Olivar guiava o caminho andando pelo corredor enquanto nos dedos girava o molho de chaves.

— Pode escolher não falar, sim, sempre podemos escolher! — Disse para Alek quando parou de andar na frente de uma cela (gritos abafados vinham de celas mais ao fundo aonde sequer havia iluminação, aonde nada além de trevas podia ser visto). Olivar então destrancou uma porta, a fechadura rangeu e ele puxou a porta pesada de metal fundido. — Mas se eu fosse você escolheria cooperar, não há porque resistir no final!
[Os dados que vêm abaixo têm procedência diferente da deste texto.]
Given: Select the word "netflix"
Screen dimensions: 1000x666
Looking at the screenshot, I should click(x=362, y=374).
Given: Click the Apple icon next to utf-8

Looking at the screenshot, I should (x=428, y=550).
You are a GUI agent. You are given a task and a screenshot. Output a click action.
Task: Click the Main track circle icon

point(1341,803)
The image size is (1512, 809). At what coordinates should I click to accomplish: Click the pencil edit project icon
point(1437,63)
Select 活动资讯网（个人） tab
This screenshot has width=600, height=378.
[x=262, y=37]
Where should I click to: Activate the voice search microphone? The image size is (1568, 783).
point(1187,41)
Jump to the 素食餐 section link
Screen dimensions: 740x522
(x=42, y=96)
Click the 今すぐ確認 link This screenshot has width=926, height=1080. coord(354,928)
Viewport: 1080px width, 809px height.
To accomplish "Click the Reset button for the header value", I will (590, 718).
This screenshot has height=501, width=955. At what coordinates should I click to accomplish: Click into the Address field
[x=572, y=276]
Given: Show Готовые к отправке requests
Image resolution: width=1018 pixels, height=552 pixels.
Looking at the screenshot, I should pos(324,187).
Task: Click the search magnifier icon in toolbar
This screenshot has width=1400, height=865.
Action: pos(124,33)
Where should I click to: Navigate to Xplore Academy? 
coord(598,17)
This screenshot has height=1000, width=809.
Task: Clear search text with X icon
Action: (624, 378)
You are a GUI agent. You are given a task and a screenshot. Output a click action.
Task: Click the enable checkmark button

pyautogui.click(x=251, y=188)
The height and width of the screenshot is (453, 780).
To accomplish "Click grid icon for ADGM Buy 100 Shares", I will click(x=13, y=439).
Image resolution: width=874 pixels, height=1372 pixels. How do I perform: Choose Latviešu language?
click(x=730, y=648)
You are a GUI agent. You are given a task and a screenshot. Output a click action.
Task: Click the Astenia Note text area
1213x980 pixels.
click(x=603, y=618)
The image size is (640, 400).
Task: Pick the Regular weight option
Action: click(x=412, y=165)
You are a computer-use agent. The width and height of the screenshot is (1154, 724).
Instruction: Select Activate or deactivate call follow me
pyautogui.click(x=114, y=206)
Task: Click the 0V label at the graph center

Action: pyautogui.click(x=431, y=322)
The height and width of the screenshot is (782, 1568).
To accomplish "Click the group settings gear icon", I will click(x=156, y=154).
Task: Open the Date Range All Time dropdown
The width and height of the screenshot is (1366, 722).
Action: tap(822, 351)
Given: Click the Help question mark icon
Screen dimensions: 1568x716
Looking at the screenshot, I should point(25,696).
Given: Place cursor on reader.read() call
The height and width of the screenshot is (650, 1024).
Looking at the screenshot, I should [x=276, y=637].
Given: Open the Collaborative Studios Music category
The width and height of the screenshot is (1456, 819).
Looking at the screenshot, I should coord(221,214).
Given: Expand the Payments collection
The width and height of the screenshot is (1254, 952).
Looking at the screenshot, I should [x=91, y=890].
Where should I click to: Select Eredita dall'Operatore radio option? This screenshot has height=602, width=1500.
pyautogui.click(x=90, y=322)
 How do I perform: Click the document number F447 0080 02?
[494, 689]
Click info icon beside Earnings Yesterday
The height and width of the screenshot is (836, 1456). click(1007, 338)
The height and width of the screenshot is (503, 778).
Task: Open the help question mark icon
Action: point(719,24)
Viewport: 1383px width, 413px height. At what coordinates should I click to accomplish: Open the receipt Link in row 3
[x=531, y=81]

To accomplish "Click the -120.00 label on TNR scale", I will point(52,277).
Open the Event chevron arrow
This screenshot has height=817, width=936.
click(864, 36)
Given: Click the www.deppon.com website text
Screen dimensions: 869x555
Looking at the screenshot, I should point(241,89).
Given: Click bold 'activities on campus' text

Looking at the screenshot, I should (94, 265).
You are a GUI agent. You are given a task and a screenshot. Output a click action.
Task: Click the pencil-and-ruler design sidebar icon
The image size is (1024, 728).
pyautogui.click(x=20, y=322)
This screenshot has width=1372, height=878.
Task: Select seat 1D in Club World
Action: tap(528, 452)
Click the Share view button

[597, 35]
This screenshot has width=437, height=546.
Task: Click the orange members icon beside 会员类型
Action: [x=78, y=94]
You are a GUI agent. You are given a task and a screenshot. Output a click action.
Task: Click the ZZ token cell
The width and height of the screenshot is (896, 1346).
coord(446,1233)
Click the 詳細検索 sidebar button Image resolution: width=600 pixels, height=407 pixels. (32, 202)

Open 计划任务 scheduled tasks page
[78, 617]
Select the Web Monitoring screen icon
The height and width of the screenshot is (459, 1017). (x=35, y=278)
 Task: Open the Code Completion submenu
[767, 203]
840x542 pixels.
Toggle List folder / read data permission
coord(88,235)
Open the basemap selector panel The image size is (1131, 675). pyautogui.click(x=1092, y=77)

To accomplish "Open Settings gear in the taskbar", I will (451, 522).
— É um mago. — Zeno, atrás dele, disse empurrando para dentro da cela, aonde havia três pessoas. Dois homens, um em pé e um sentado encostado à parede, e uma mulher, em pé também, do lado oposto da cela, que era maior do que Alek esperava. — Um maldito mago! — O guarda riu rolando os olhos.

— Voltarei em breve! — Olivar disse trancando a cela em seguida. Então os dois deixaram Alek ali, que segurava as barras geladas que iam do chão ao teto, fincadas na própria rocha, cimentadas ao redor de onde eram encaixadas.

Alek continuou assim, parado olhando o corredor, ouvindo os gritos no breu e os passos dos guardas até que ambos silenciassem. Quando cansou, o que levou mais de uma hora, de olhar o nada, soltou lentamente as grades, suspirando, pensando nos companheiros de cela. Talvez eu devesse tê-los cumprimentado há algum tempo. Então sentiu medo de represálias novamente. Era como se tudo e qualquer coisa pudesse criar uma reação dolorosa ali.

Mas ao invés de sentir-se amedrontado, viu, ao menos na mulher (pois ambos os homens sequer olharam para ele), uma expressão amiga.

— Mago é? — Ela perguntou, e sua voz... Alek não se considerava um mago, conhecia alguns símbolos e entendia as escrituras, mas ao ouvir aquela voz; sorriu!